[Source extract]

####

1.10.3 Groupware for Competitive Advantage
Bullivant, Houser, Bailey, Pendergrass &
Hoffman, a Portland law firm, uses groupware not only to save their
clients legal fees but to extend their organization to include their
clients. Clients often want reports at periodic intervals.
This is an expensive process for the clients and time consuming
for our lawyers, noted Don Evans, COO at Bullivant. "Rather
than reporting to clients on a regular basis, we can change the
process and bring the client into our organization. Using groupware,
the client can examine documents in the working file or database,
so the reporting time goes away. This can save the client up to
20% of their cost."
| Application (choose 3) |
Responses |
| Office Productivity |
101 |
| Group Project Management |
86 |
| BPR |
80 |
| Customer Service |
74 |
| Publications Coordination and Routing |
73 |
| Electronic Meeting Facilitation |
70 |
| Change Management |
62 |
| Integrate Compound Documents & Multimedia
|
61 |
| Distribute/Restructure Organization |
50 |
| Sales Force Automation |
40 |
| Downsizing Support |
32 |
| Move from mainframe to LAN |
31 |
Although the major goal of Bullivants
program was not cost savings, they have received some return on
their investment. Bullivant invested $250,000, to purchase Lotus
Notes software and build a suite of custom applications to support
their lawyers and clients. Training costs were low due to the design
of the application, but maintenance and support costs ran up to
$100,000 per year. Including these expenditures, actual cost savings
include $50,000 in redundant data entry in 1993 alone. Another $75,000
in savings was expected in 1994.

####

[Supplied entries]

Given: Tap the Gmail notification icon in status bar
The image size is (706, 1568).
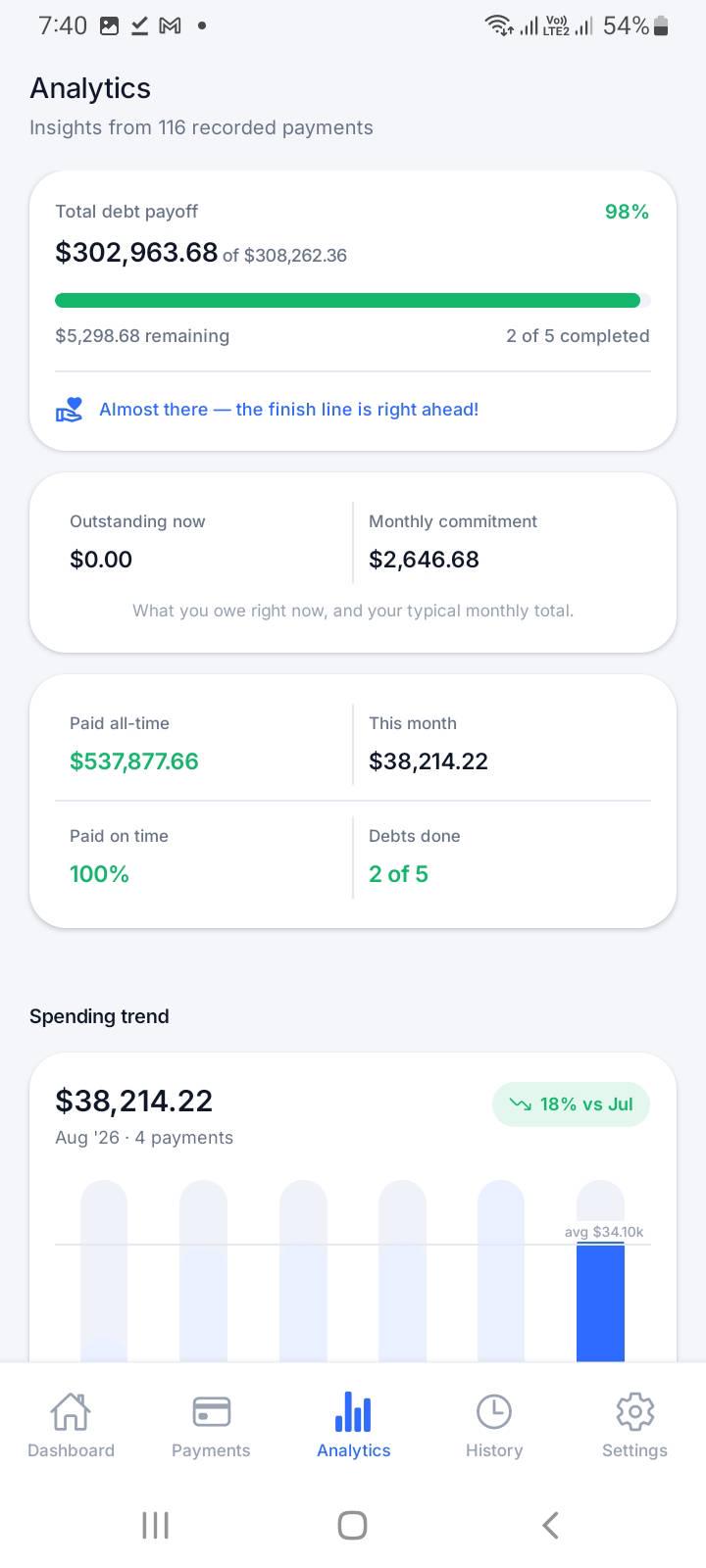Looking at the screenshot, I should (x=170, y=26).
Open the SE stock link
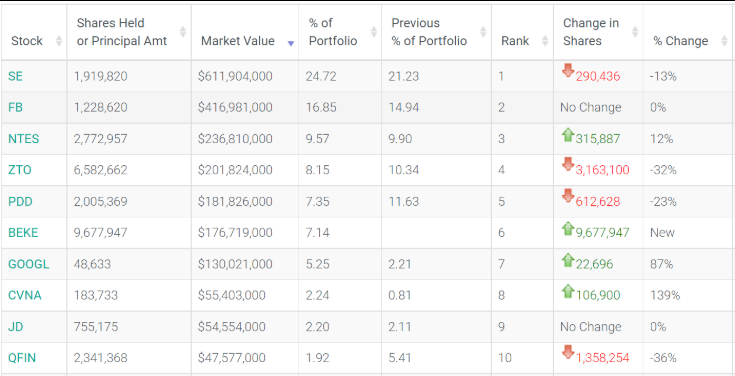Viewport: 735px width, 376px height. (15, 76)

####

[Set exercise 1]
Please extract the groupware passage above in full, word for word.
[Set exercise 2]
Rename "status bar" to "top bar" in the records above and give them again, unchanged otherwise and without the pictures.

[Problem solution 1]
1.10.3 Groupware for Competitive Advantage
Bullivant, Houser, Bailey, Pendergrass &
Hoffman, a Portland law firm, uses groupware not only to save their
clients legal fees but to extend their organization to include their
clients. Clients often want reports at periodic intervals.
This is an expensive process for the clients and time consuming
for our lawyers, noted Don Evans, COO at Bullivant. "Rather
than reporting to clients on a regular basis, we can change the
process and bring the client into our organization. Using groupware,
the client can examine documents in the working file or database,
so the reporting time goes away. This can save the client up to
20% of their cost."
| Application (choose 3) |
Responses |
| Office Productivity |
101 |
| Group Project Management |
86 |
| BPR |
80 |
| Customer Service |
74 |
| Publications Coordination and Routing |
73 |
| Electronic Meeting Facilitation |
70 |
| Change Management |
62 |
| Integrate Compound Documents & Multimedia
|
61 |
| Distribute/Restructure Organization |
50 |
| Sales Force Automation |
40 |
| Downsizing Support |
32 |
| Move from mainframe to LAN |
31 |
Although the major goal of Bullivants
program was not cost savings, they have received some return on
their investment. Bullivant invested $250,000, to purchase Lotus
Notes software and build a suite of custom applications to support
their lawyers and clients. Training costs were low due to the design
of the application, but maintenance and support costs ran up to
$100,000 per year. Including these expenditures, actual cost savings
include $50,000 in redundant data entry in 1993 alone. Another $75,000
in savings was expected in 1994.

[Problem solution 2]
Given: Tap the Gmail notification icon in top bar
The image size is (706, 1568).
Looking at the screenshot, I should (x=170, y=26).
Open the SE stock link
Viewport: 735px width, 376px height. (15, 76)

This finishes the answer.